BEGIN RECORDS FOR THE TASK
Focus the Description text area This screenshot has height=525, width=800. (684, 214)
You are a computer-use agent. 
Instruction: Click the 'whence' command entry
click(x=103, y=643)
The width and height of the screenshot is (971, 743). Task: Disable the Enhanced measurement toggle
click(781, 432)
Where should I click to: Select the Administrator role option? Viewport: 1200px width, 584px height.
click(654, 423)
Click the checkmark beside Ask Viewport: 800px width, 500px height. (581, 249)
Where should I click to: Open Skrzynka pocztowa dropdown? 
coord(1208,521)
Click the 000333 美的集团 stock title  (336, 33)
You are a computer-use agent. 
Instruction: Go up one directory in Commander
END RECORDS FOR THE TASK
THE PROBLEM
Take the records shown above and output them again exactly.

ANSWER TO THE EXERCISE
Focus the Description text area This screenshot has height=525, width=800. (684, 214)
You are a computer-use agent. 
Instruction: Click the 'whence' command entry
click(x=103, y=643)
The width and height of the screenshot is (971, 743). Task: Disable the Enhanced measurement toggle
click(781, 432)
Where should I click to: Select the Administrator role option? Viewport: 1200px width, 584px height.
click(654, 423)
Click the checkmark beside Ask Viewport: 800px width, 500px height. (581, 249)
Where should I click to: Open Skrzynka pocztowa dropdown? 
coord(1208,521)
Click the 000333 美的集团 stock title  (336, 33)
You are a computer-use agent. 
Instruction: Go up one directory in Commander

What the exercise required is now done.